Book of Books
The genesis of the King James Bible.
Jul 7, 2003, Vol. 8, No. 42 • By ALAN JACOBS
WHEN I FIRST SAW Adam Nicolson's new book about the King James Bible, I feared that it would be no more than a belated competitor to two volumes that appeared a year or so ago: Alister McGrath's "In the Beginning: The Story of the King James Bible and How It Changed a Nation, a Language, and a Culture" and Benson Bobrick's "Wide as the Waters: The Story of the English Bible and the Revolution It Inspired." But Nicolson's book is something much different, and, I think, richer and deeper than those two useful studies. This is popular history at something close to its very best.
"God's Secretaries" counts as "popular" history because it lacks footnotes; that is, Nicolson focuses on creating a compelling narrative rather than emphasizing (as professors usually do) the sources supporting the narrative and specifying the inferences the author has drawn from them. Although Nicolson is not a professional scholar, his learning is both impressive and well managed. Especially noteworthy is his discretion in speculating--noteworthy because the story he has to tell is one that cannot be told without some guesswork. As Nicolson notes, at the end of several chapters tracing the lineaments of Jacobean (that is, early seventeenth-century) political and religious culture:
it was an intense, competitive and vital world. But the question remains: how did this Bible emerge from it? How did the selected men deliver? After the initial flurry of documents [stemming from a 1604 conference at which the idea of a new translation first arose], there is a dearth of evidence almost until the final printed volume appeared in 1611. Once the king had decided it should happen; once [Archbishop of Canterbury Richard] Bancroft had disseminated the Rules; and once the Translators had been chosen, almost the entire process drops from view.
No wonder then that, despite McGrath's title, only two of his twelve chapters focus on the King James Bible itself; similarly, Bobrick is more concerned to trace the theological, political, and linguistic developments of the century prior to James's commission of six Companies of Translators, and the subsequent cultural influence of that Bible, than to trace the production of the book itself.
NICOLSON, however, is not deterred by the poverty of documentation: His book is a wonderful example of what the determined researcher can find and use where the less diligent or imaginative see only deficiency. Typical of Nicolson's scrupulousness is his skillful exploration of the theological and political context for each of the fifteen Rules that Archbishop Bancroft, working from King James's own instructions, disseminated to the Translators. It is likewise typical of his skill as a writer that he makes this exploration fascinating.
He does so largely through his description of the personalities that give energy and tension even to the mere elaboration of rules for translation. Perhaps Nicolson's greatest gift is his ability to portray the vibrant characters of the men responsible for the unfolding of this story. Without speculating unnecessarily, he draws on letters, diaries, governmental reports, and every other kind of document available to reveal the minds and hearts of the Translators.

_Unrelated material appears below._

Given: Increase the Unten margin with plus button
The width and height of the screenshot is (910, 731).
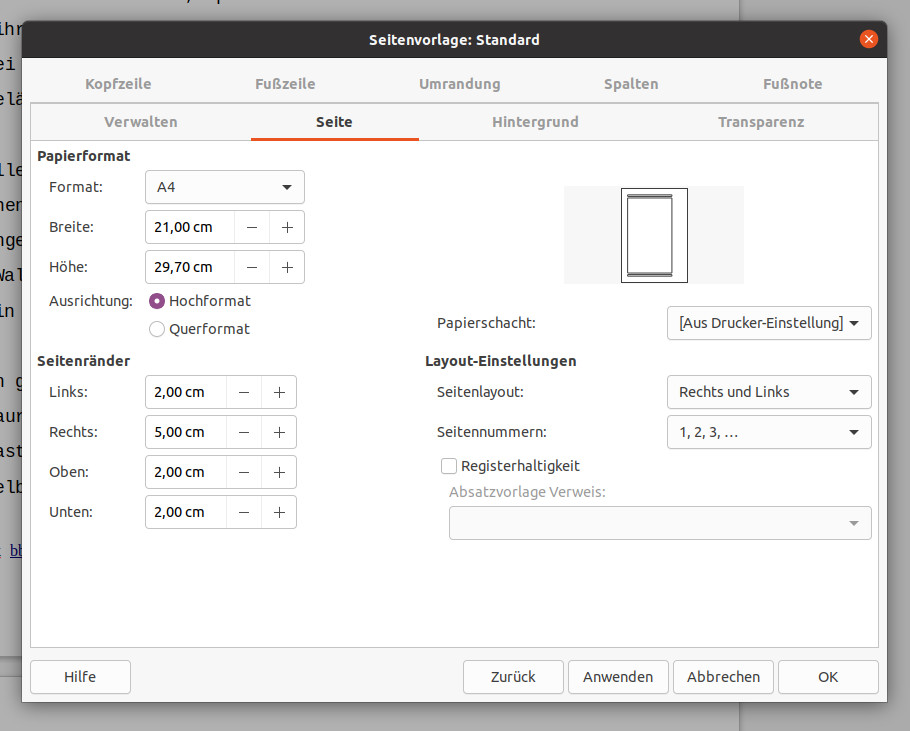Looking at the screenshot, I should pos(279,512).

A particularly lovely example is Nicolson's account of John Layfield, a Translator who in the 1590s had been chaplain to the Earl of Cumberland on a voyage to Puerto Rico and had written an account of the voyage "as bright-coloured an adventure as anything by Robert Louis Stevenson." Layfield seems to have been particularly interested in the richness and profusion of the flora of the New World, and racked his brains to find a way to describe the taste of pineapples: "I cannot liken it in the palate to any (me thinks) better then to very ripe Strawberries and Creame." How appropriate, then, suggests Nicolson, that Layfield would be one of the men responsible for translating the first chapters of Genesis, whose Eden must have called to Layfield's mind his voyage to a strange land where "the trees doe continually maintaine themselves in greene-good liking" and the rivers provide "a continuall refresshing of very sweete and tastie water."
Examples of this kind could easily be multiplied. Nicolson describes the culture of affection in Jacobean England--in which friendships with no element of sexuality would nevertheless find passionate expression in words and embraces, something visitors from the more restrained Continent (how times have changed!) often commented on--and considers how that passionate intensity found its way into the translation of the Song of Solomon.